Fig 7. Comparison of Highlighter controlled expression of the betalain-producing RUBY reporter in monochromatic and broad-spectrum white light conditions.

N. benthamiana leaves were infiltrated with the betalain-producing Highlighter(RUBY) reporter construct (Vector ID pRH-19-724 (S1 Table)) and a positive control for constitutive RUBY expression (Vector ID pRH-19-725 (S1 Table)). Plants were moved from darkness to monochromatic light or broad-spectrum white light treatments after 12 h. Monochromatic light treatments were 100 μmol m^-2 s^-1 blue (λ ~ 455 nm), green (λ ~ 525 nm), and red (λ ~ 660 nm) light. White light and modulated white treatments were similarly either 100 μmol m^-2 s^-1 white light (5,700 K) or mixes of 50 μmol m^-2 s^-1 white light with 50 μmol m^-2 s^-1 light from the aforementioned blue, green, and red light LEDs. Hence, the light intensities in all applied light regimes were 100 μmol m^-2 s^-1. (A) Infiltrated leaves treated with white light or monochromatic blue, green, or red light.

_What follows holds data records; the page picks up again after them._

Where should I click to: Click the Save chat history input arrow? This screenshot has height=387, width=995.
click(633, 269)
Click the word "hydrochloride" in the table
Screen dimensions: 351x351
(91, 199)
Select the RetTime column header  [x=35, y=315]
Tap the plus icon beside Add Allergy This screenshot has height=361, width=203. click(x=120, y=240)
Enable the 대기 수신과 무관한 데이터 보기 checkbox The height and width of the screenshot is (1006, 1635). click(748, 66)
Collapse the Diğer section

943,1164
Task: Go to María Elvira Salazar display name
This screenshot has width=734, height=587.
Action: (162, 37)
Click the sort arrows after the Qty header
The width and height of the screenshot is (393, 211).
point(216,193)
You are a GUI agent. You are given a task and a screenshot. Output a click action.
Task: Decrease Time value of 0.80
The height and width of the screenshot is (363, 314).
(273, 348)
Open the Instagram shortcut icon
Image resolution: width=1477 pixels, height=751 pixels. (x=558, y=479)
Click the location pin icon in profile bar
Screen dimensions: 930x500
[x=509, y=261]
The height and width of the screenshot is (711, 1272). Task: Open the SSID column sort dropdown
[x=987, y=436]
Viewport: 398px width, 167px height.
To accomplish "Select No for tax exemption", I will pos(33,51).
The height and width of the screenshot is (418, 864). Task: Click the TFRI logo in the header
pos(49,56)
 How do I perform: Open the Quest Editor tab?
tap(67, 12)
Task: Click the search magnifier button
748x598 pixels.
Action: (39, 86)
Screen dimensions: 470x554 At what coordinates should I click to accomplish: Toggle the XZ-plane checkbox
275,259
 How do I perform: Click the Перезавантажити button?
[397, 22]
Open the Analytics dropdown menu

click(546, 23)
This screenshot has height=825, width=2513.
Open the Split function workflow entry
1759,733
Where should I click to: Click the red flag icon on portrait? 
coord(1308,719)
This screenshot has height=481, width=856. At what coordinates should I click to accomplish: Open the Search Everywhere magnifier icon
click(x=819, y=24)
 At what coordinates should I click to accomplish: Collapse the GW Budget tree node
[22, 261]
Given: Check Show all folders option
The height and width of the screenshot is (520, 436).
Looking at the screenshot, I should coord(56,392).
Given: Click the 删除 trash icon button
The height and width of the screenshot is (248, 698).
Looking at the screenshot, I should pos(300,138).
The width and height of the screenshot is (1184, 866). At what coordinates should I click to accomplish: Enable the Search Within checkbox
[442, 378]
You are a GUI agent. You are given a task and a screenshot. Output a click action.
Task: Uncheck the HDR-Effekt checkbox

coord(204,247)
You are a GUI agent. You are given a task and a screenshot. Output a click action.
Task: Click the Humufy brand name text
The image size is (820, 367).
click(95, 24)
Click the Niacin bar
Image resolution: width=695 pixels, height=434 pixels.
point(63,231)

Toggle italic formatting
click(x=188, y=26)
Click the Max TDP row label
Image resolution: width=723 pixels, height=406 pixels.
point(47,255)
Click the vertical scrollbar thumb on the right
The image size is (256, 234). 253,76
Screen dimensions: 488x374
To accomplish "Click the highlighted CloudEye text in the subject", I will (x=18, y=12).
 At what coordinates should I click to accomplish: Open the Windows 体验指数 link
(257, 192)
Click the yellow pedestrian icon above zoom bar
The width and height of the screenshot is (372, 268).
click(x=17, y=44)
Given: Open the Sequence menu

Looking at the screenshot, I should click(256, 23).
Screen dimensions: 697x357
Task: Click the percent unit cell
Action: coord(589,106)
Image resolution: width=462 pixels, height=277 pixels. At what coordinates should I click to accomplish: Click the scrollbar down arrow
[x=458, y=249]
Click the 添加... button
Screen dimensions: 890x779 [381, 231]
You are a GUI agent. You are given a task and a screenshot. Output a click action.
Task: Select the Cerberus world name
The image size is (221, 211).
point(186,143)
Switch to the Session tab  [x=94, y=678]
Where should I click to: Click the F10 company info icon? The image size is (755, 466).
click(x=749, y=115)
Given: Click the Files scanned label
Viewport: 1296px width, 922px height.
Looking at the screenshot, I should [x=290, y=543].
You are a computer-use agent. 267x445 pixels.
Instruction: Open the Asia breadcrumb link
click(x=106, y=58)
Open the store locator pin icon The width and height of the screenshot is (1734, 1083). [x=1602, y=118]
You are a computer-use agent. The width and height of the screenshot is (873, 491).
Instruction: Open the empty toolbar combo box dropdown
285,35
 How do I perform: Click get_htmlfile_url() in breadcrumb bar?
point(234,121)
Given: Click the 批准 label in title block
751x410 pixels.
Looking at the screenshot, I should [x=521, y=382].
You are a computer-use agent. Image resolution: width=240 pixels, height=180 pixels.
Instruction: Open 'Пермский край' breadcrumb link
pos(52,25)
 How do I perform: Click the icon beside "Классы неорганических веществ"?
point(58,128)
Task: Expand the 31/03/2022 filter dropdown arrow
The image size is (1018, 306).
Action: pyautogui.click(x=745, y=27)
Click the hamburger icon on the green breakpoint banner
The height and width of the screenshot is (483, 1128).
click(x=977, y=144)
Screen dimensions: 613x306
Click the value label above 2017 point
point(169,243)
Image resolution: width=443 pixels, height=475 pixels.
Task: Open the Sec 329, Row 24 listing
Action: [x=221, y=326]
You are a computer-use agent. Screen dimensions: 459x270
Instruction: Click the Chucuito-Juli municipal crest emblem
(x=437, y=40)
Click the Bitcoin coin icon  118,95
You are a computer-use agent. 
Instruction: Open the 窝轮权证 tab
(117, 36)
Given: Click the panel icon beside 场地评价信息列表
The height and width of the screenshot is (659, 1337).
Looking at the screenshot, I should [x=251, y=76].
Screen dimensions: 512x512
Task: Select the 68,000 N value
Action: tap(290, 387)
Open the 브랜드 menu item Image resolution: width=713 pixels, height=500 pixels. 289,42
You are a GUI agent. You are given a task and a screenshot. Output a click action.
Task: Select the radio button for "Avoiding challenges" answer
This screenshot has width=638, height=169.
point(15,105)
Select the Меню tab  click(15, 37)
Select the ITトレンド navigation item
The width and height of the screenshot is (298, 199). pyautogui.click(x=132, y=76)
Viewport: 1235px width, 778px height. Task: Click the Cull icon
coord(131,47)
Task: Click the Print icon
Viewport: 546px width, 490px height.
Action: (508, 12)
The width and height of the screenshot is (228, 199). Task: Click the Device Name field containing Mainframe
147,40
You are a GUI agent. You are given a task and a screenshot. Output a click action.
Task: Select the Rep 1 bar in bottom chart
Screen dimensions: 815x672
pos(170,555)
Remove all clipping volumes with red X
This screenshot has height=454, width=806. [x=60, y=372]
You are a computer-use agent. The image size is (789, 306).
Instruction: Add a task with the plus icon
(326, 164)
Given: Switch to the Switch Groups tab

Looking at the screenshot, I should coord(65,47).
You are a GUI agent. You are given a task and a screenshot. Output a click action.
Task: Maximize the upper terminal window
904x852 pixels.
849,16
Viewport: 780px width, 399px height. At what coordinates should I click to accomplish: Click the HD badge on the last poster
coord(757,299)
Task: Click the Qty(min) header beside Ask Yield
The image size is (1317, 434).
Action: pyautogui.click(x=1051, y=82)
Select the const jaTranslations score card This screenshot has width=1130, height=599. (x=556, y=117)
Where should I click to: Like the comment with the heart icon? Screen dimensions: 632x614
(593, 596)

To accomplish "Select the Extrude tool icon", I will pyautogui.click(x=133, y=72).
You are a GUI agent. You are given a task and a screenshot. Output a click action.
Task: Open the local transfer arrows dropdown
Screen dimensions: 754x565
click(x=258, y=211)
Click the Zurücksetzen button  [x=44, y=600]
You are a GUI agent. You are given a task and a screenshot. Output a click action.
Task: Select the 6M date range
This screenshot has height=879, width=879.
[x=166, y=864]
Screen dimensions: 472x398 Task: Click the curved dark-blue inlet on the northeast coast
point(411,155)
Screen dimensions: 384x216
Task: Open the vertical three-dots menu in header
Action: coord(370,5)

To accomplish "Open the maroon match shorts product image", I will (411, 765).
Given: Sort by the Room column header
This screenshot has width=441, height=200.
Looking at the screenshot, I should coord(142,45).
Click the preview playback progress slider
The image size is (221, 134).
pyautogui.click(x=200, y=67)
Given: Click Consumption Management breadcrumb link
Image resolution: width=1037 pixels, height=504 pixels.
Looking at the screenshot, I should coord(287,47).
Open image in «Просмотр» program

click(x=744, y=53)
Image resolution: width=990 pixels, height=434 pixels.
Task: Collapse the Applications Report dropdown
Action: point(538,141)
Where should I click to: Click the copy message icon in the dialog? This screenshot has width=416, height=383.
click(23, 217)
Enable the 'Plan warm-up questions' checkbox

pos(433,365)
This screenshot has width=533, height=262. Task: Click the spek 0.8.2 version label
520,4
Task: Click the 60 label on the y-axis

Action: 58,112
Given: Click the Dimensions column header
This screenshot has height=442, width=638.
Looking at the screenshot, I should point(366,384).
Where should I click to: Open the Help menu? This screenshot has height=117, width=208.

Representative images are presented in RGB color space in the top row and their respective a* component, i.e., the red versus green component of the Commission Internationale de l´Eclairage L*a*b* color space (CIELAB), are presented in the row below. (B, C) Quantification of mean a* values for non-infiltrated spots, Highlighter(RUBY) infiltrated spots, and spots infiltrated with a constitutive RUBY expression control. The monochromatic and mixed light experiments were completed 2 and 3 times, respectively, with similar results. Box and whiskers plots, min to max, are presented for each treatment and symbols represent average a* values from infiltrated spots. The white light and monochromatic data in (B) comprises 8 to 15 infiltrated spots per light treatment. The white light and modulated white light data in (C) comprises 12 to 18 infiltrated spots per light treatment. Statistics are Tukey’s multiple comparisons test, ** P < 0.05 and *** P < 0.01 and **** P < 0.001. Leaves were spot infiltrated with OD600 nm = 0.4 A. tumefaciens cultures. The underlying data for panels C and D is in S6 Data. LED, light-emitting diode.